CC-ing: @topperc @kito-cheng @efriedma-quic @sdesmalen-arm @rofirrim @frasercrmck @LebedevRI @jdoerfert @preames @nikic

Hi @eopXD,

Thanks for putting this together.

Consider the tuple types, which will be aggregate types with homogenous scalable vector types, as a sized type. The description of alloca " The ‘alloca ’ instruction allocates sizeof(<type>)*NumElements bytes of memory on the runtime stack" would need to be adjusted. The sizeof notation need to be explained further that during compile time the minimum size of the memory is known and the actual size of the memory allocated will be known during runtime.

An additional clarification may be useful here but my understanding is that this is already happening with allocas of scalable vectors, right?

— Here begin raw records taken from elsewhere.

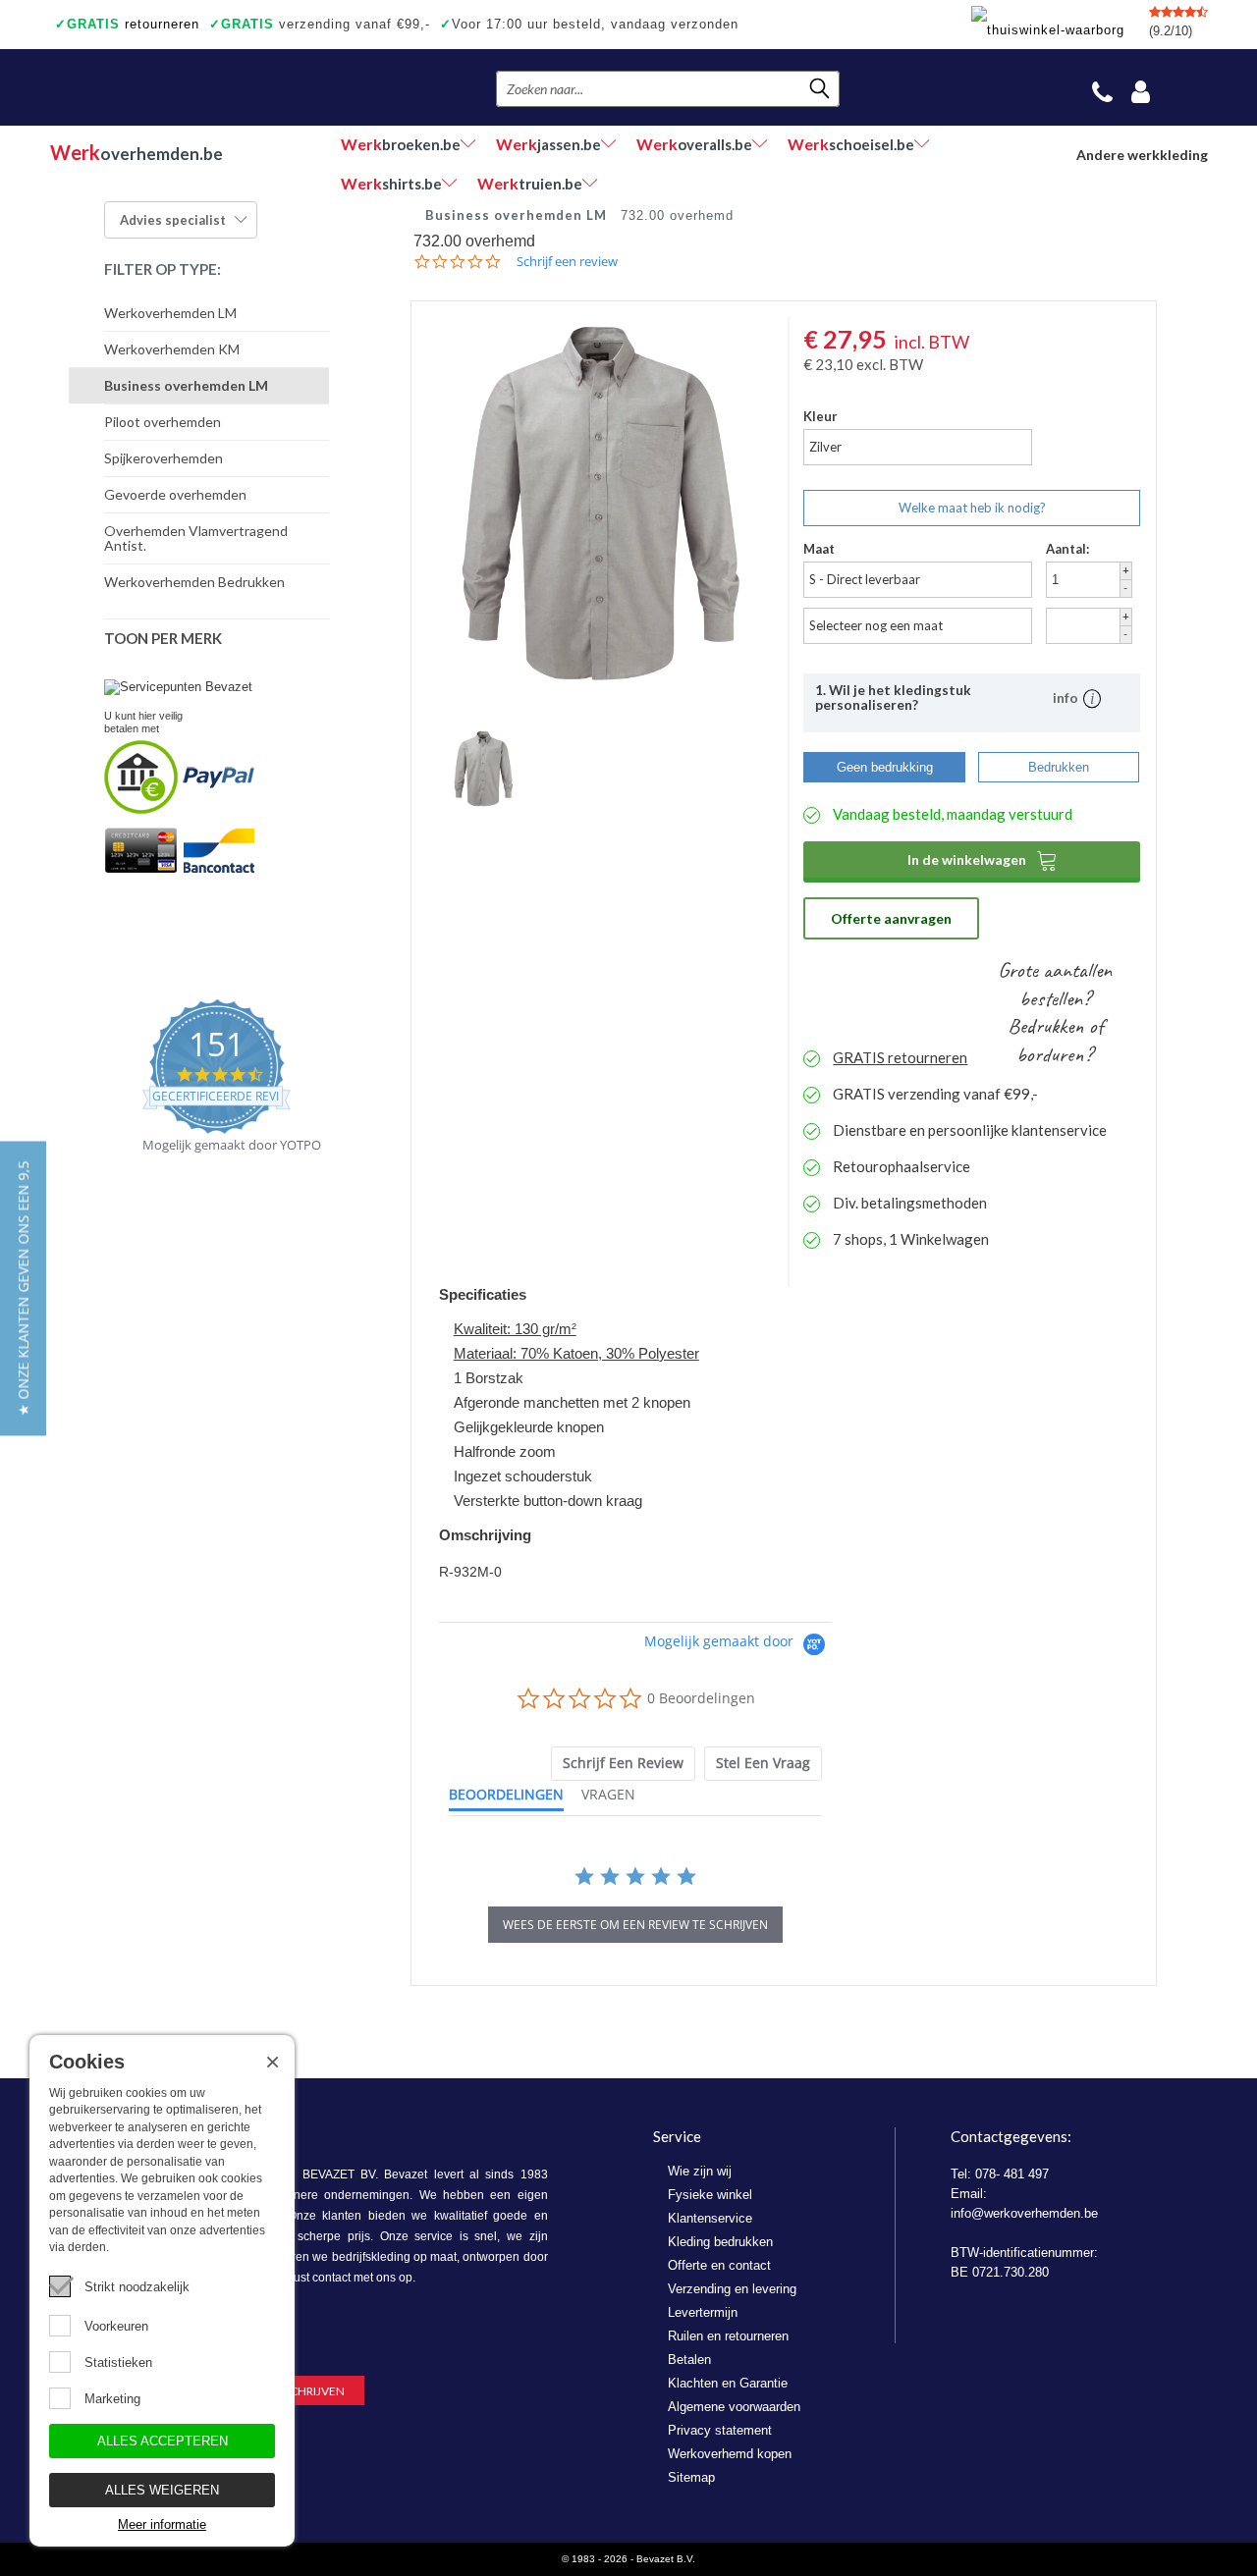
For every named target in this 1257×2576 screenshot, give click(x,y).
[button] (23, 1288)
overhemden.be (136, 152)
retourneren (127, 24)
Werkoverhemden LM (170, 312)
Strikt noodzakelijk (137, 2287)
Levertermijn (703, 2312)
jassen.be (548, 143)
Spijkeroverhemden (163, 458)
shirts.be (391, 183)
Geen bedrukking (885, 767)
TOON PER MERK (163, 638)
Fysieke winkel (710, 2194)
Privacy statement (720, 2430)
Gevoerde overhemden (175, 494)
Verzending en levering (732, 2288)
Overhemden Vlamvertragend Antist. (196, 538)
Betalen (689, 2359)
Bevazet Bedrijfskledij (170, 87)
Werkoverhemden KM (172, 349)
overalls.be (694, 143)
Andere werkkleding (1142, 154)
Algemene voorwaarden (734, 2406)
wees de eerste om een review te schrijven (635, 1924)
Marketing (112, 2398)
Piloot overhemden (162, 421)
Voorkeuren (116, 2326)
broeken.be (401, 143)
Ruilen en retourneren (728, 2336)
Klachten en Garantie (728, 2383)
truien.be (529, 183)
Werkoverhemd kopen (730, 2453)
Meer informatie (162, 2524)
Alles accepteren (162, 2441)
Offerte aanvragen (891, 918)
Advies (173, 220)
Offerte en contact (719, 2265)
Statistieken (118, 2362)
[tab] (623, 1763)
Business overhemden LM (186, 385)
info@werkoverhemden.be (1024, 2213)
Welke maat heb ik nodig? (972, 507)
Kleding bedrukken (720, 2241)
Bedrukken (1058, 767)
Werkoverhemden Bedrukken (194, 581)
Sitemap (691, 2477)
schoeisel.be (851, 143)
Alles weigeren (162, 2490)
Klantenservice (710, 2218)
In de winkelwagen (982, 860)
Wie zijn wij (700, 2171)
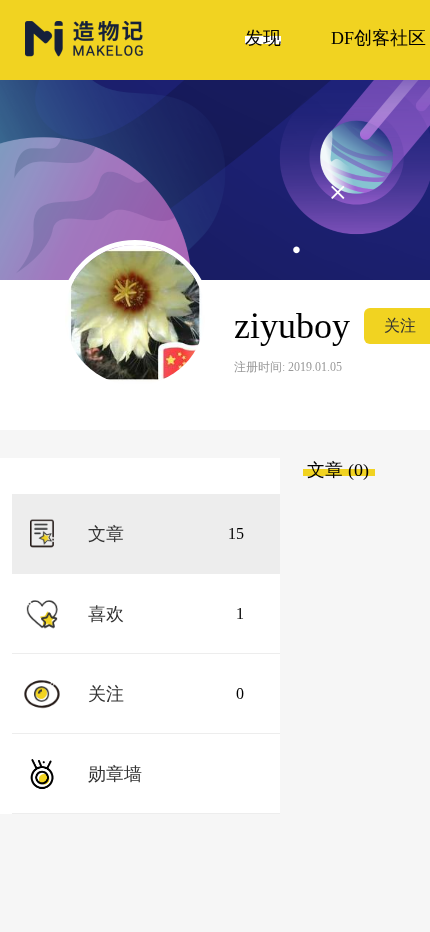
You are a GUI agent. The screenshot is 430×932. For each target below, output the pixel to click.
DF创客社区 (378, 38)
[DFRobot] (85, 53)
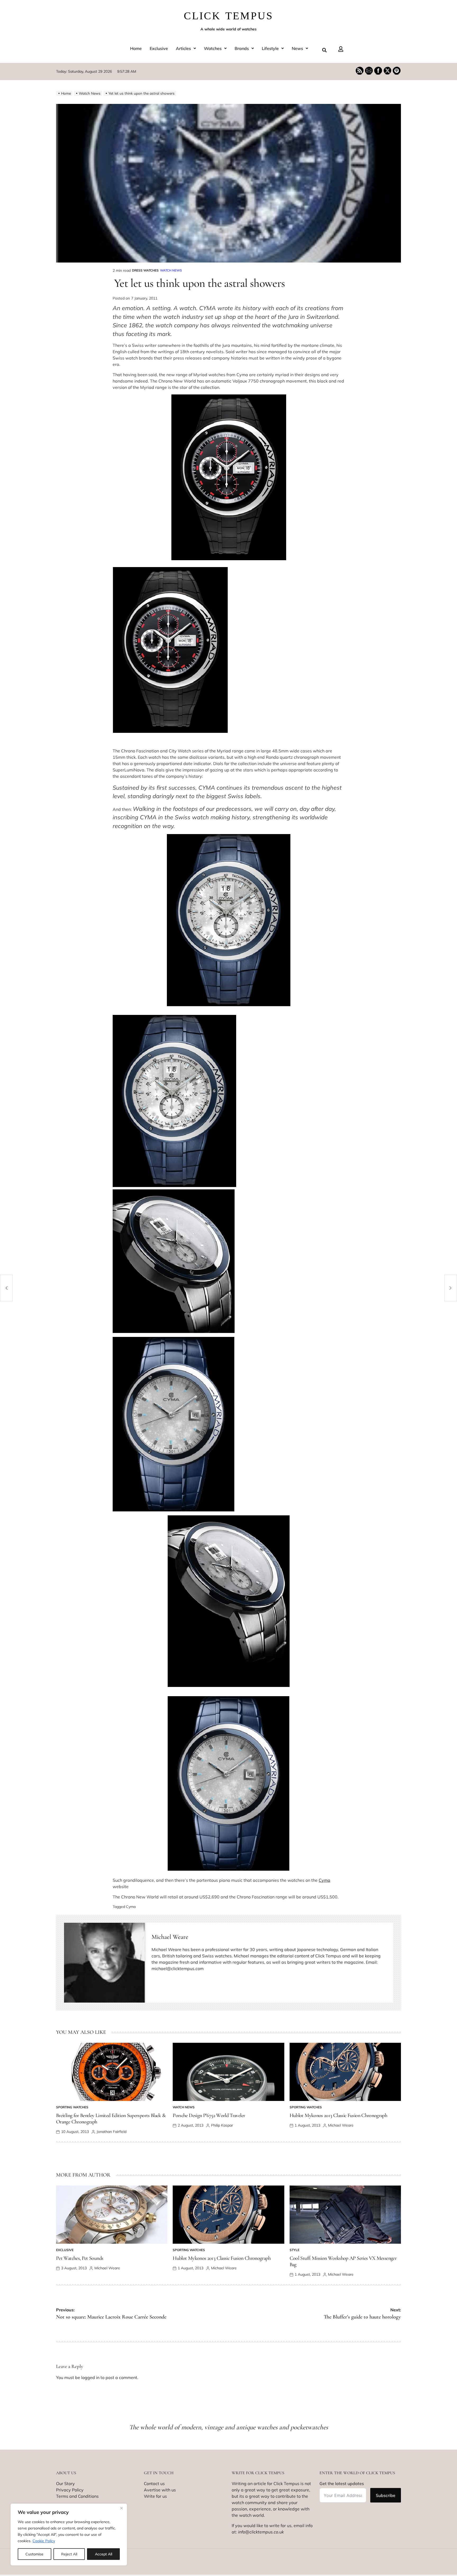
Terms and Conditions (77, 2496)
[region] (69, 2534)
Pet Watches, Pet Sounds (79, 2258)
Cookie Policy (44, 2540)
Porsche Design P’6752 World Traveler (209, 2115)
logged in (90, 2377)
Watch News (171, 270)
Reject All (69, 2554)
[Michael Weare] (105, 1963)
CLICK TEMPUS (228, 16)
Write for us (155, 2496)
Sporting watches (72, 2107)
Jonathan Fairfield (111, 2131)
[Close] (121, 2508)
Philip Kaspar (222, 2125)
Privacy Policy (70, 2489)
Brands (242, 48)
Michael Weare (170, 1937)
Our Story (65, 2483)
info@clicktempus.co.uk (261, 2531)
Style (294, 2250)
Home (136, 48)
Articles (183, 48)
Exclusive (159, 48)
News (297, 48)
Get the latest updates (341, 2483)
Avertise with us (160, 2489)
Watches (213, 48)
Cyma (324, 1880)
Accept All (103, 2554)
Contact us (154, 2483)
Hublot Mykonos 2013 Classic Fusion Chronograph (338, 2115)
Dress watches (145, 270)
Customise (34, 2554)
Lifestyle (270, 48)
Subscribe (385, 2495)
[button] (186, 48)
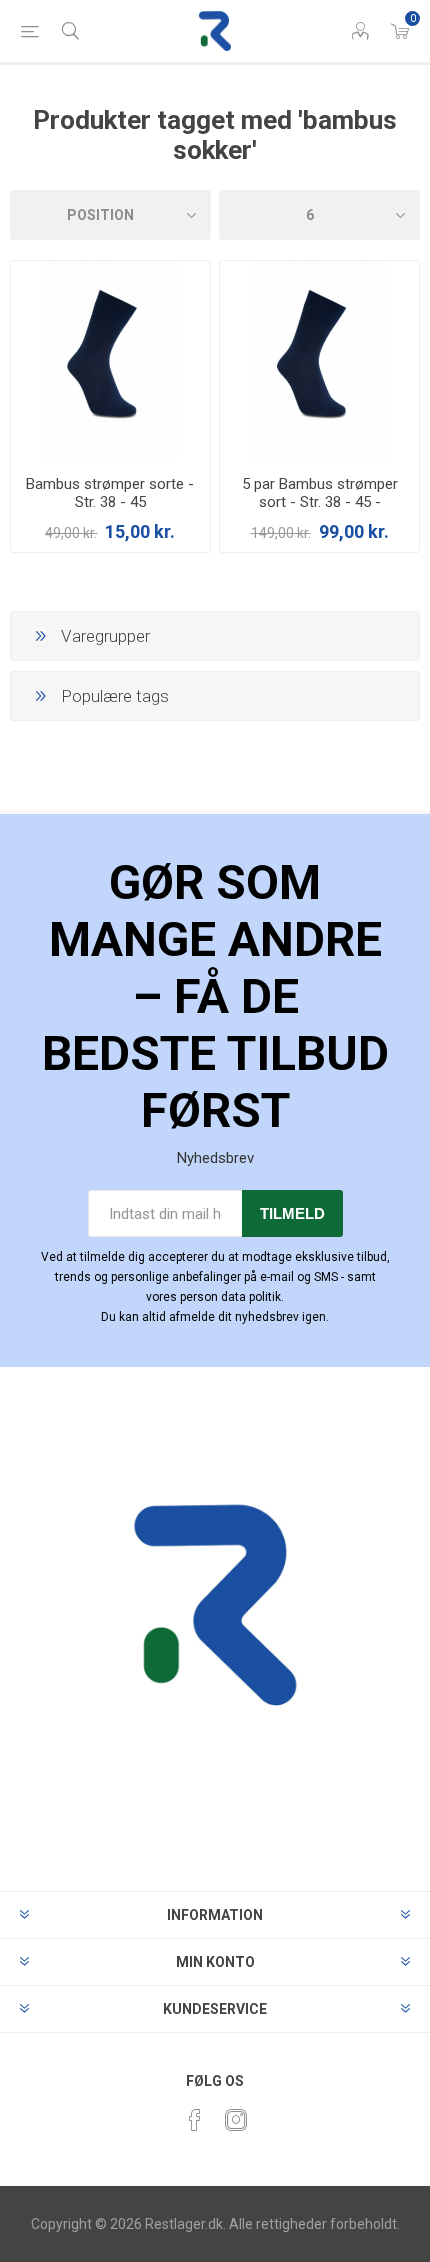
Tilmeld (292, 1213)
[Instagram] (236, 2120)
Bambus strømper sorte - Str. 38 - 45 (110, 493)
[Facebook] (195, 2120)
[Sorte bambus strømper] (110, 360)
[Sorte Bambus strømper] (319, 360)
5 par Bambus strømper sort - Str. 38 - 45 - (320, 493)
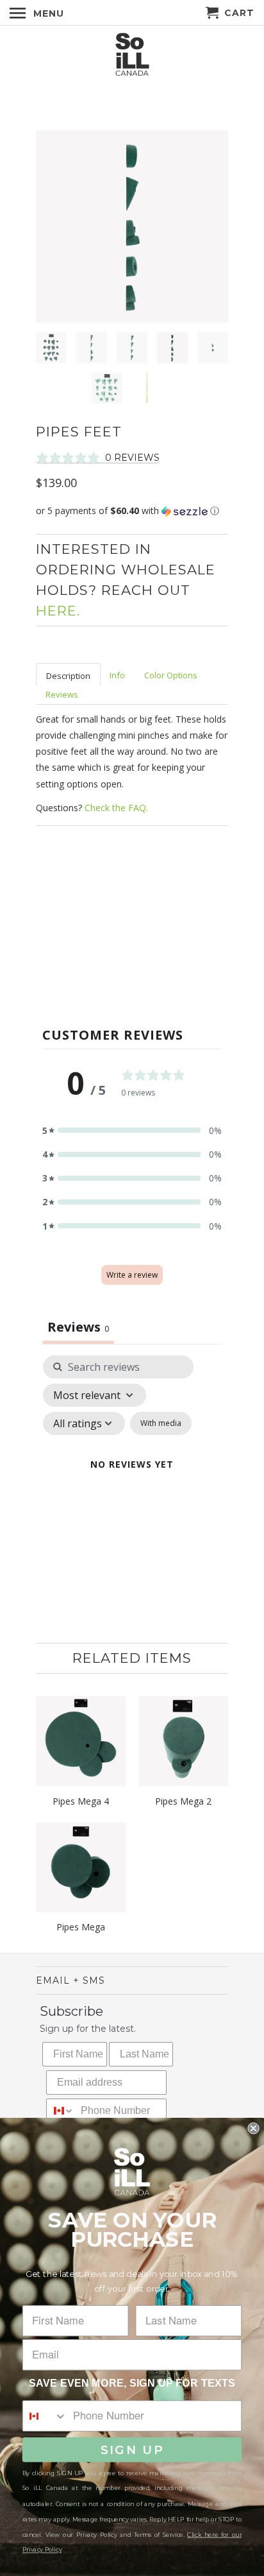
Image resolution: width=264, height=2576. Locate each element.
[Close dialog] (253, 2128)
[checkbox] (161, 1423)
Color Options (170, 675)
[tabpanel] (132, 1479)
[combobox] (60, 2110)
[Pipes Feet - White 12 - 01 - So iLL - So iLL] (132, 226)
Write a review (132, 1274)
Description (68, 676)
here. (58, 611)
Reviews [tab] (78, 1326)
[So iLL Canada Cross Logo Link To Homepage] (132, 55)
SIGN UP (132, 2450)
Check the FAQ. (116, 808)
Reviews (61, 694)
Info (117, 675)
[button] (132, 510)
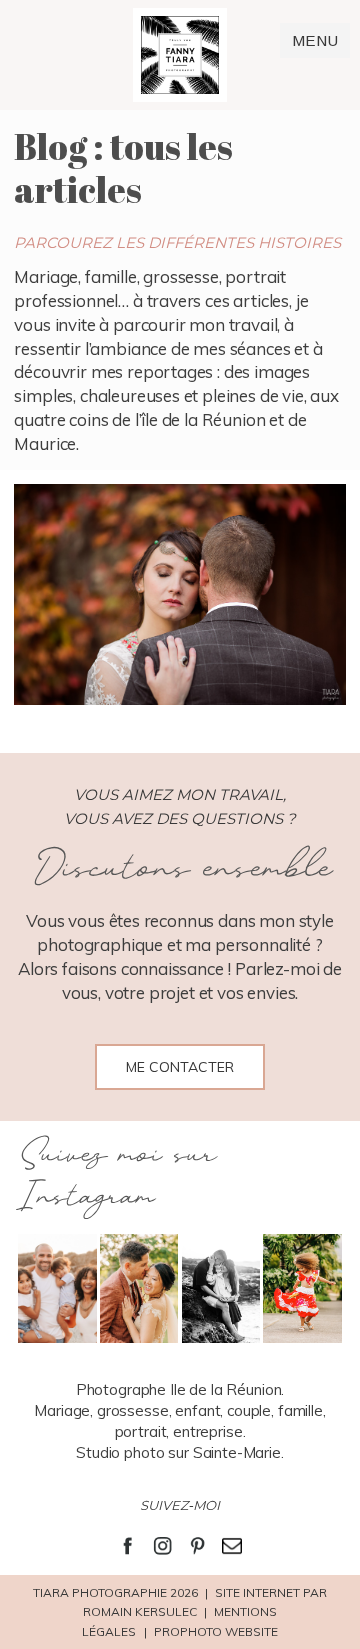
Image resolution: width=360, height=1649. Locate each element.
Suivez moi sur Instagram (116, 1176)
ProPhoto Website (216, 1631)
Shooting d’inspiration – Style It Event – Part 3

I would be in favour of only homogeneous structs of scalable vector be considered sized. I assume TypeSize can be used to represent the size by scaling the scalable vector type size to the number of elements of the tuple, so this should not be an obstacle. Maybe there is some other far-reaching consequence when making them sized?

I’m also OK with forbidding GEPs on those types. Not doing so would probably break the expectation held in many places that offsets are constant values.

Couple points I want to highlight.

We can’t use wide vectors like SVE does because we already use the KnownMinSize of the scalable type to pick different register sizes. RVV has the ability to join registers into pairs, quadruples, or octuples. There is some overlap between tuples and this pairing/quadrupling/octupling so at first it may seem like they can share the same types.

Unfortunately, we need to support tuples that contain halves, quarters, or eights of multiple registers. If we use a single vector type, it would become difficult to disambiguate these cases.
Using a struct allows us to nicely distinquish the cases.

We also hope that by using structs in a direct way like this, passes like SROA/mem2reg will be able break them down or remove the load/store/alloca all together.

I think this is a reasonable extension. As the struct size is still representable by TypeSize, this doesn’t change anything too fundamental. The primary change is that struct offsets are now no longer guaranteed to be fixed, so all users of relevant StructLayout users need to be reviewed to ensure they handle that correctly.

Omitting GEP support is fine by me, with the understanding that vscale support in GEPs should be removed in general, so there’s no need to add more special cases for it at this point.